--- Text provided ---
A manual architecture audit found:

• ✓23 instances of services importing repositories directly (bypassing use cases)
• ✓11 controllers containing business logic (conditional pricing rules, discount calculations)
• ✓8 API endpoints returning raw entities instead of DTOs
• ✓5 domain entities decorated with TypeORM decorators

Average PR review cycle time was 4.2 hours. Architecture violations caught in review: approximately 3 per sprint (out of an estimated 12+ that were introduced).

The Solution

Stripe Systems built the 3-pass review agent described in this post, configured with the team's specific architecture rules, ADRs, and coding standards.

Pass 1 (Static): 6 regex rules covering the most common violations — direct repository imports in controllers, ORM decorators in domain entities, console.log in production code, missing DTO patterns.

Pass 2 (Architecture LLM): GPT-4o with the team's full architecture context, including examples of correct and incorrect patterns from their codebase.

Pass 3 (Security): GPT-4o focused scan on authentication decorators, input validation, and SQL/NoSQL injection patterns.

Sample Review Output

On a PR that added a new pricing endpoint:

File: src/orders/controllers/pricing.controller.ts

+ @Get('calculate')
+ async calculatePrice(@Query() query: CalculatePriceQuery) {
+   const product = await this.productRepository.findById(query.productId);
+   let price = product.basePrice;
+   if (query.quantity > 100) {
+     price = price * 0.9; // 10% bulk discount
+   }
+   if (product.category === 'electronics') {
+     price = price * 1.18; // GST
+   }
+   return { price, product };
+ }

Review comments posted:

🔴 ARCH-001 (architecture)

Controller imports and uses productRepository directly. In Clean Architecture, controllers should delegate to use cases. Create a CalculatePriceUseCase that encapsulates this logic.

Suggestion: Move the pricing logic to src/orders/use-cases/calculate-price.use-case.ts and inject it into the controller.

🔴 ARCH-004 (architecture)

Controller contains business logic: bulk discount calculation and GST application. This logic belongs in the domain layer or a use case, not in a controller.

Suggestion: Create a PricingService in the domain layer that handles discount rules and tax calculations.

🟡 ARCH-005 (architecture)

Endpoint returns the raw product entity. Create a CalculatePriceResponseDto to control the API surface and prevent leaking internal entity structure.

Suggestion: Define a response DTO in src/orders/dtos/calculate-price-response.dto.ts.

🟡 CODE-003 (design)

Discount rules (10% for quantity > 100) and tax rates (18% GST for electronics) are hardcoded. These should be configurable or pulled from a rules table.
--- Excerpted records ---
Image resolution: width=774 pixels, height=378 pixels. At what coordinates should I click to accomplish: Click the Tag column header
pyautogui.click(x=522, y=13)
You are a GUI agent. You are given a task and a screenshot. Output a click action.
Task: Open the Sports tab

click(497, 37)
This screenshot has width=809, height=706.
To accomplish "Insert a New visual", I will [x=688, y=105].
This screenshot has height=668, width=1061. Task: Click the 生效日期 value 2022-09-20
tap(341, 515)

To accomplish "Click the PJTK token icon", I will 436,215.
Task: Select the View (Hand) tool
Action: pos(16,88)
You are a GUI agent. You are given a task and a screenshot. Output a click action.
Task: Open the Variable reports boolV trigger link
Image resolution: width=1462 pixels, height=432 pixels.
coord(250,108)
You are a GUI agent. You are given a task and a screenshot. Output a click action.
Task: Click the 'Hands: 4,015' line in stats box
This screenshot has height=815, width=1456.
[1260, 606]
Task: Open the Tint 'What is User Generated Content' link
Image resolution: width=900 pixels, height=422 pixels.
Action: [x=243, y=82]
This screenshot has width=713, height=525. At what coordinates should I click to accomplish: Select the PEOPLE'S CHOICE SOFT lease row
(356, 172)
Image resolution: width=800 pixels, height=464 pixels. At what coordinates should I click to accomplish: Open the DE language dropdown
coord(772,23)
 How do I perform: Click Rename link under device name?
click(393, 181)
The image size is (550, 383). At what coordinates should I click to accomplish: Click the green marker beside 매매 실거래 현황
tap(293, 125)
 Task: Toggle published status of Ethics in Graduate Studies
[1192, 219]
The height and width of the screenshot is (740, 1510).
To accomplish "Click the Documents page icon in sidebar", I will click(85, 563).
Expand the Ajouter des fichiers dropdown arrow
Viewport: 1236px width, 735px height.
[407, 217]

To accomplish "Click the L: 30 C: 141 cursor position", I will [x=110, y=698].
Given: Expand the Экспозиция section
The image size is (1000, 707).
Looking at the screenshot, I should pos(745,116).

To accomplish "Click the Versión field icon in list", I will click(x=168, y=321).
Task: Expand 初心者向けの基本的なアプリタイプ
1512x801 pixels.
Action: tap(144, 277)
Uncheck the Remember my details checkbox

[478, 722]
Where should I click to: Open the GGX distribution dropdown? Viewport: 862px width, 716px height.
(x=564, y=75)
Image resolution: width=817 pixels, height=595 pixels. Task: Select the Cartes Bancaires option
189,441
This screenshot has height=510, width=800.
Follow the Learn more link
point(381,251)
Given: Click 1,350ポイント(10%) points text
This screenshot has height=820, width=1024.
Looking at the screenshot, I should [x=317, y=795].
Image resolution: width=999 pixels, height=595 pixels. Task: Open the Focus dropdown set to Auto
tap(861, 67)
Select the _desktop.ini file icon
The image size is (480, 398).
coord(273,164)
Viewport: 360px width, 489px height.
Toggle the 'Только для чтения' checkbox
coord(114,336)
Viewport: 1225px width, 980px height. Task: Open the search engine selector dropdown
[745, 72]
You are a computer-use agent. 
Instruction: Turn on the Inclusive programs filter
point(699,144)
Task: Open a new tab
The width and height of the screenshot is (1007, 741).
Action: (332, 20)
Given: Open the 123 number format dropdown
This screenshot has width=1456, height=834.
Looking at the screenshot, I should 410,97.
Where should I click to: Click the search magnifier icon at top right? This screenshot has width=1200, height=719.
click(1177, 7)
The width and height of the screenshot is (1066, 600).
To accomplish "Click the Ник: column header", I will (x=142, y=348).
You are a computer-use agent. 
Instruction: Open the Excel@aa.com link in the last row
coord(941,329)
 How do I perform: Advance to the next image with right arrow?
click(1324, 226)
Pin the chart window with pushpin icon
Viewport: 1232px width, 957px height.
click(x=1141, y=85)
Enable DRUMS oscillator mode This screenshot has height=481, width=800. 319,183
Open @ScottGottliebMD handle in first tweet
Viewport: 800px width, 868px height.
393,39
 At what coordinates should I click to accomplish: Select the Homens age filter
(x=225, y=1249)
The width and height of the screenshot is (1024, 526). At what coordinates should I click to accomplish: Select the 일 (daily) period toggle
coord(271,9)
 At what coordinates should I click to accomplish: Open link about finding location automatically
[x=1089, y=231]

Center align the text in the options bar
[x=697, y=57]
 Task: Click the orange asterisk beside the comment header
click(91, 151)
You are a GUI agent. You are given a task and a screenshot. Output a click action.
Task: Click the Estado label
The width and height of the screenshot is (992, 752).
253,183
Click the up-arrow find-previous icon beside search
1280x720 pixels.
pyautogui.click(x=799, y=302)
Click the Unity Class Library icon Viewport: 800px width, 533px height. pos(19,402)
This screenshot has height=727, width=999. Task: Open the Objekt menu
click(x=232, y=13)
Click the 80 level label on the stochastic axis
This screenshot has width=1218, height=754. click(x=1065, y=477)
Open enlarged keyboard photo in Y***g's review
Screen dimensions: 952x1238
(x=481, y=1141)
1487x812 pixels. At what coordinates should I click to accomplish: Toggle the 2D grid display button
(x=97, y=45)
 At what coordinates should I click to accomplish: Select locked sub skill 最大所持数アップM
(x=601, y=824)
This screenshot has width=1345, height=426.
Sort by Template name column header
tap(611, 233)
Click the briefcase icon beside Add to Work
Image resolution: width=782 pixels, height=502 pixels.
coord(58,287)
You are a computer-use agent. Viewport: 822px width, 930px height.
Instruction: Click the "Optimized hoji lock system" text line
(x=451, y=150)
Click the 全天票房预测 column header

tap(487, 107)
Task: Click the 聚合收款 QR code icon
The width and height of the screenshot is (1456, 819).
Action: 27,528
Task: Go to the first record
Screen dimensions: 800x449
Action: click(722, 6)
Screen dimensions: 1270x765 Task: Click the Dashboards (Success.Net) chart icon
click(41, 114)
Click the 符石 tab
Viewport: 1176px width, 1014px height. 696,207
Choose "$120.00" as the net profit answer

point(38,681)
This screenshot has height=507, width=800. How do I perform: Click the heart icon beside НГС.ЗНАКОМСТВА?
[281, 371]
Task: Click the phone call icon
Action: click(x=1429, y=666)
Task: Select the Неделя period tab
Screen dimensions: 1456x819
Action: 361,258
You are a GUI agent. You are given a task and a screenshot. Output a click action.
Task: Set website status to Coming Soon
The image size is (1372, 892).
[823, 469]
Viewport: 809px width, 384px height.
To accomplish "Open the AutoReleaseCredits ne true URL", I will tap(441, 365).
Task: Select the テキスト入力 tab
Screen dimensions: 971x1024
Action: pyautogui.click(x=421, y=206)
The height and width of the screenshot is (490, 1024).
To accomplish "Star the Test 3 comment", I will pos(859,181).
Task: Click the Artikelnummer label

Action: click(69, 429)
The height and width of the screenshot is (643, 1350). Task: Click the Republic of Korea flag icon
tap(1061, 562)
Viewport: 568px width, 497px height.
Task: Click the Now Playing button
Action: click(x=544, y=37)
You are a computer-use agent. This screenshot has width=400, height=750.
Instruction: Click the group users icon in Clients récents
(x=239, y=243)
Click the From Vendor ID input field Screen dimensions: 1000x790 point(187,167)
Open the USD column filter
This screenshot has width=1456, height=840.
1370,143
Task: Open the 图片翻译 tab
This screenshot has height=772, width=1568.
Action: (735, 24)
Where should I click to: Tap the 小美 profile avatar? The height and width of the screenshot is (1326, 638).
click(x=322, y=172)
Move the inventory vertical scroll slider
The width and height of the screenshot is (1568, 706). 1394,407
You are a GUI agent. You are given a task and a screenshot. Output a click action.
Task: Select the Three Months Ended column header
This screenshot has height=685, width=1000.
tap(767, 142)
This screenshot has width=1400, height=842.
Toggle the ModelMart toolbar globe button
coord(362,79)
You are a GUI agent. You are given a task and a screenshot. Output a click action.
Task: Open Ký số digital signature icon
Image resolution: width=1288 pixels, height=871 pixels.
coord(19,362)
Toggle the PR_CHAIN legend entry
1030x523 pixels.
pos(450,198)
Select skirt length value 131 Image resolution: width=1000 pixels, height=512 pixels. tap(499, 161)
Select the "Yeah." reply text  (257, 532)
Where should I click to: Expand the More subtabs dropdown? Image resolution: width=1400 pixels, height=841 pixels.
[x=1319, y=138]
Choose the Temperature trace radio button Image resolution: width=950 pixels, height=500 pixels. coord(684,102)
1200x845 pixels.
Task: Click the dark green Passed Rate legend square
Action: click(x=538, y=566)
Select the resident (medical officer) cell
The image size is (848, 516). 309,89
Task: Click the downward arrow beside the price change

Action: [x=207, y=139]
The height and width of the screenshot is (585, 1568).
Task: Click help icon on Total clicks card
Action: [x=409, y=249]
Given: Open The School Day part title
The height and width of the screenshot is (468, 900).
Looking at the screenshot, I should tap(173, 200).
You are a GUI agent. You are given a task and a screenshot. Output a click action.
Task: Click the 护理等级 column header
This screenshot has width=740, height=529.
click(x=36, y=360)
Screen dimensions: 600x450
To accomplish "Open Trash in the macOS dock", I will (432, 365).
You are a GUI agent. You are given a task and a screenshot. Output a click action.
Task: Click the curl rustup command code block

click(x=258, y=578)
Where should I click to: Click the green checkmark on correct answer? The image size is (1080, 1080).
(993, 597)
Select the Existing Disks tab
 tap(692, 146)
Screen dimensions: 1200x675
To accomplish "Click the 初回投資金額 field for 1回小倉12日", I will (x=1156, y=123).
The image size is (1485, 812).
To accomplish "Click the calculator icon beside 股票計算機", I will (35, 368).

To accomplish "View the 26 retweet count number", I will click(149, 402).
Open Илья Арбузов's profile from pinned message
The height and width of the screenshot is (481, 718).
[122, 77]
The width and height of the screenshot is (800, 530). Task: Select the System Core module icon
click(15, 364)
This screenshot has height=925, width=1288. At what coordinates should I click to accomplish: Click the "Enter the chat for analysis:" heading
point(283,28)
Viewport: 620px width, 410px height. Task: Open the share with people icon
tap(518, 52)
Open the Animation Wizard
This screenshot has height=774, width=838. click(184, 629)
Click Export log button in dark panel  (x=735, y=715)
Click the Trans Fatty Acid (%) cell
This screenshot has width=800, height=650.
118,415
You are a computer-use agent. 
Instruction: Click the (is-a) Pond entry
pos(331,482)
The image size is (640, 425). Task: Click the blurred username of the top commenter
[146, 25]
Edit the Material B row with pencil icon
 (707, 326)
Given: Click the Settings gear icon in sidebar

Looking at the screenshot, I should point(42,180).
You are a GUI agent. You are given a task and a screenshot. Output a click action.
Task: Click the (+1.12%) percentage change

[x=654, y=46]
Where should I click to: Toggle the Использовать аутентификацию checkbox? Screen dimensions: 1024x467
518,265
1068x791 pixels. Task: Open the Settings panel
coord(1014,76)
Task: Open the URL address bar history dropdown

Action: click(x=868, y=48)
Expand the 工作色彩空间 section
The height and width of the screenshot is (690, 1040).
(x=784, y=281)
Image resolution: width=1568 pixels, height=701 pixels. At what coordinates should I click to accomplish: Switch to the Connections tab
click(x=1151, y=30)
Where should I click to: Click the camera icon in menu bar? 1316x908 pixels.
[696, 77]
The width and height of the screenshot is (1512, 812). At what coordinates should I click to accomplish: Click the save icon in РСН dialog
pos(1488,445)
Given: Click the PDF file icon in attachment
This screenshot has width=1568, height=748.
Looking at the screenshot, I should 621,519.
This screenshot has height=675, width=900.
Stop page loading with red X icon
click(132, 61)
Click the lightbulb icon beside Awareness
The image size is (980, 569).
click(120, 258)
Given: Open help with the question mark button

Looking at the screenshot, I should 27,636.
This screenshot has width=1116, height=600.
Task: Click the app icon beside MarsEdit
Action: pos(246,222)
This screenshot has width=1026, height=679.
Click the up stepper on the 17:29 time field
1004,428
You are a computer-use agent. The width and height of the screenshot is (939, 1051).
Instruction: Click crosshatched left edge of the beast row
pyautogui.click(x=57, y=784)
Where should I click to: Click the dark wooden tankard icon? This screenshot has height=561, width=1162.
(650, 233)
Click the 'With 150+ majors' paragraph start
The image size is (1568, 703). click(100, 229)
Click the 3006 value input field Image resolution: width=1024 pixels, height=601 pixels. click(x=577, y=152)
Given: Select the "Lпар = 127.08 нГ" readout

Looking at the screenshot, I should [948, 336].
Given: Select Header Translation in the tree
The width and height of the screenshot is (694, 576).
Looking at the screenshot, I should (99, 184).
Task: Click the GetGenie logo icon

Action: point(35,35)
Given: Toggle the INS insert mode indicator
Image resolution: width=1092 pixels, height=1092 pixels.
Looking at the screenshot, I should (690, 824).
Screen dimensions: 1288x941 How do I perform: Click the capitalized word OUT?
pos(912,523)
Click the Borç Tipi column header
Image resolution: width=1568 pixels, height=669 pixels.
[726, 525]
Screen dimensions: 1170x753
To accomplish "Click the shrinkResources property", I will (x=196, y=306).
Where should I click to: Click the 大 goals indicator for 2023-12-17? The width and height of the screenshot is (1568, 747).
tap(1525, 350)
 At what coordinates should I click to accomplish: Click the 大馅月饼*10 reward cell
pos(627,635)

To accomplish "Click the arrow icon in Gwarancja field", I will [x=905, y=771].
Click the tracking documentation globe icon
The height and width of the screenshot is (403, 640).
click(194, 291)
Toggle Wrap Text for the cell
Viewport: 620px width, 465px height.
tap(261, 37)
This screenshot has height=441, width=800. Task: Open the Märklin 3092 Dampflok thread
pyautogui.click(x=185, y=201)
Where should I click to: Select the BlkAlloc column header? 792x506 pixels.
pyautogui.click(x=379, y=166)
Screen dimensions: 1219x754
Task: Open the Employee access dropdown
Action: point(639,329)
---
• _Brief_
Reproduce the part of the code review write-up starting with "Suggestion: Create a" and going on through "DTO in src/orders/dtos/calculate-price-response.dto.ts.".

• _Reply to the task_
Suggestion: Create a PricingService in the domain layer that handles discount rules and tax calculations.

🟡 ARCH-005 (architecture)

Endpoint returns the raw product entity. Create a CalculatePriceResponseDto to control the API surface and prevent leaking internal entity structure.

Suggestion: Define a response DTO in src/orders/dtos/calculate-price-response.dto.ts.